▶ **EXERCISE PASSAGE**
***
Joel Ronnie Leads From the Wings and Lets the Work Speak
An 18-year career has made him a trusted dance captain, original cast creator, and mentor for performers who want excellence without ego.
Published April 27 2026, 1:52 p.m. ET

Joel Ronnie started dancing at age 8 in Ponoka, Alberta, a modest town of about 7,000 people. Years later, he performed in the original cast of Wonder of the Seas, a ship so large that the combined guest and staff capacity exceeds his hometown by roughly 2,000 people. He likes that contrast because it captures what his career has been about.
Big stages can come from small beginnings.
“I was a kid from a small place with a very big focus,” Ronnie says. “Dance gave me direction early, and I never stopped treating it like a real craft.”
His professional career spans 18 years, and a large part of it has been built at sea, where he became a trusted dance captain on major productions for the world’s most recognized cruise line. The shows are elaborate, technically complex, and built to run for decades. In that environment, the job is not only to perform. The job is to protect the integrity of the work.
A competitive kid who chased training like it mattered
Ronnie was a serious competitive dancer, traveling regularly through Canada and the United States. One of the milestones he still holds close is receiving a Dancer of the Year title at the American Dance Awards. He also earned training scholarships in New York City and Los Angeles, where the pace and expectation sharpened him.
“I learned what professional really means,” he says. “Competition made me grow up fast.

At 18, he auditioned for So You Think You Can Dance Canada. His solo was featured in Season 2. He earned the golden ticket and went to Toronto for finals week. He did not make the Top 20, and he still remembers the sting. Then his first professional contract offer arrived a few days later, and he went to Miami for rehearsals.
***
▶ **TASK 1**
What title did Joel Ronnie receive at the American Dance Awards, according to the Joel Ronnie profile?
▶ **TASK 2**
Continue the Joel Ronnie profile, starting after its final sentence about his going to Miami for rehearsals.

▶ **Stored items**
***
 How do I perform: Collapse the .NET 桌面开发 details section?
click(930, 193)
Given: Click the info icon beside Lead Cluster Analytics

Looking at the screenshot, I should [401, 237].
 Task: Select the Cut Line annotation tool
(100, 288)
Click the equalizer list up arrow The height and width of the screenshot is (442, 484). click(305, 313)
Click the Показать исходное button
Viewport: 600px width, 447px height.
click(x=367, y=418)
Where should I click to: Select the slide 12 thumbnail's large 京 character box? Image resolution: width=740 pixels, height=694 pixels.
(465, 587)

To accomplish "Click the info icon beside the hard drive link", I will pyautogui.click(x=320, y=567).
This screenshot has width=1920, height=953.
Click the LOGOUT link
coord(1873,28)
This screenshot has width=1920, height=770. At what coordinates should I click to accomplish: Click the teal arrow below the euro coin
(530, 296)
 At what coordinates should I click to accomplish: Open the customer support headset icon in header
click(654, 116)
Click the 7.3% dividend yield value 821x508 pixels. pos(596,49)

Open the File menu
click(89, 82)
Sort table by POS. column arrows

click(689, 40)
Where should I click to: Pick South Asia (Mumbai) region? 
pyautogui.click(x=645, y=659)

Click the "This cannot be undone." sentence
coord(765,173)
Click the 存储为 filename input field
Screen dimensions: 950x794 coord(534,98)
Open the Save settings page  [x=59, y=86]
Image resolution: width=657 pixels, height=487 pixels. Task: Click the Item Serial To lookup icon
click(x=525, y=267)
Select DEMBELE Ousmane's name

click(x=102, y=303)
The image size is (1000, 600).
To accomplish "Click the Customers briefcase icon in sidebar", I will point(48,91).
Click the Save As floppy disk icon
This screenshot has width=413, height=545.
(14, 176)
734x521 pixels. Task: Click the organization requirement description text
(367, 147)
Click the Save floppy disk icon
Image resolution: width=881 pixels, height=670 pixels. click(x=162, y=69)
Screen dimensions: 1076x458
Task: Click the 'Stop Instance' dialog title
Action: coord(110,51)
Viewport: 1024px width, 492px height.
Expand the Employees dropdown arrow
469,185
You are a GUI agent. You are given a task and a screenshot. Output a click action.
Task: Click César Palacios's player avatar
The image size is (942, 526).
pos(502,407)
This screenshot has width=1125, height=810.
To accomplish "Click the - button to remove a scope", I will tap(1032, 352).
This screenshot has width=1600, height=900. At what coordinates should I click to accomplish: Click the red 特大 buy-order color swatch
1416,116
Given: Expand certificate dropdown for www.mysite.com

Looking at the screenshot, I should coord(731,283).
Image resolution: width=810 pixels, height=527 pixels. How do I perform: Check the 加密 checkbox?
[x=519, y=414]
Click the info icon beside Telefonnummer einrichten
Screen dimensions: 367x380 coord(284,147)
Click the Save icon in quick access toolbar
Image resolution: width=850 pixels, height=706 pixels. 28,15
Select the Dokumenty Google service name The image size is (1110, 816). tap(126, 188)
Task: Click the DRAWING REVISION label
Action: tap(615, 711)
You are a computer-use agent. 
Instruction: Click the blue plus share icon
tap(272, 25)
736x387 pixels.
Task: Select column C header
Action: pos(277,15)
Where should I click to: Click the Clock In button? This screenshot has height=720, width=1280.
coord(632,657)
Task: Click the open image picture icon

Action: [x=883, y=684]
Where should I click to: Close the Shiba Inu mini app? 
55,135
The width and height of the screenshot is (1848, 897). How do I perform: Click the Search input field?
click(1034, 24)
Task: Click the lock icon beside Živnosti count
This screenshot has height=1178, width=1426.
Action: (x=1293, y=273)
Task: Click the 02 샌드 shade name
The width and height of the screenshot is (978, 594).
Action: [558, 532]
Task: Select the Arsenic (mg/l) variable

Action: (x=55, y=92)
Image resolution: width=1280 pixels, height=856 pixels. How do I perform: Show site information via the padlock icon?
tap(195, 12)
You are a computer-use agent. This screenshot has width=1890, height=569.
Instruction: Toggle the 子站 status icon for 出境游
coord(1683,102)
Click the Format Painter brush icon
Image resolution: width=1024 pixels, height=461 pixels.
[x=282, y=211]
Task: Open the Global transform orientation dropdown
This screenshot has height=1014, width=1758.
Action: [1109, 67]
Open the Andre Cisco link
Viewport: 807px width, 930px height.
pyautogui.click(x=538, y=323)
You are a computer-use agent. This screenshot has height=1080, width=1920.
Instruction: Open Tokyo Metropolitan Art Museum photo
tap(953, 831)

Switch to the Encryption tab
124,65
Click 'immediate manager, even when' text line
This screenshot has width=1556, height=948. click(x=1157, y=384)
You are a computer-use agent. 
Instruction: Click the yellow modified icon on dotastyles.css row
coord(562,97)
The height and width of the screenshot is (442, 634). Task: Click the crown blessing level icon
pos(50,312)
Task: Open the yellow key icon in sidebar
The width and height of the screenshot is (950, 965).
***
▶ **WRITTEN REPLY 1**
Dancer of the Year.

▶ **WRITTEN REPLY 2**
“That was my first lesson in this industry,” Ronnie says. “A no can turn into a yes fast. You have to stay ready.”
Why dance captain is a leadership job, not a title
Ronnie stepped into his first original cast creation in 2016, building two brand new shows. In the cruise world, original cast work has unusual weight. A production can run for 20 years or more. Your body becomes part of what the show is. Ronnie calls that legacy, and he treats it with pride.
He has served as dance captain for the past eight years and has presided over 12 shows in that time. The work is part leadership, part coaching, part crisis management. Each performance includes integrated technology and unusual moving parts. He has performed with robots, lasers, and magic elements, alongside dancers, singers, contortionists, acrobats, and musicians.
“A lot can go wrong on a modern stage,” he says. “My job is to make sure the audience never feels that.”
He talks about integrity as the central standard. A show should look the same on night one and night three hundred. A swing should feel prepared, not thrown in. An understudy should feel supported, not exposed.
“I love the moment when someone steps into a new track with almost no notice and delivers,” he says. “That is why we rehearse.”
Ronnie has worked with choreographers and directors including Kevin and Marcel Wilson, Del Mak, and renowned director Racky Plews. He describes those collaborations as demanding in the best way.
“World class creatives expect you to be ready,” he says. “They also teach you how to raise your own standard.”
One of Ronnie’s proudest credits is Cats The Musical. Being part of that production mattered to him as a performer. Being entrusted as dance captain mattered to him as a leader. He also covered three lead understudy tracks, including Munkustrap, Rum Tum Tugger, and Macavity.
“Cats is not a show you can fake,” he says. “It asks for stamina, detail, and full commitment every time.”
He believes the work of a dance captain is care. You care for the cast. You care for the choreography. You care for the show’s identity, even when the environment is unstable.
At sea, instability can be literal. Weather shifts. The ship moves. Ronnie plans contingencies and rehearses them.
“You have to build trust,” he says. “If they trust you, they stay calm. Calm keeps people safe.”
Mentorship that grew bigger during the pandemic
During the COVID-19 period, Ronnie expanded his influence through a dance convention he built for aspiring pre-professionals called The Industry Experience. He mentored dancers who later went on to professional careers on cruise ships and in TV and film. He also takes pride in the young dancers he developed early on, many of whom are now dance captains and leaders in the industry.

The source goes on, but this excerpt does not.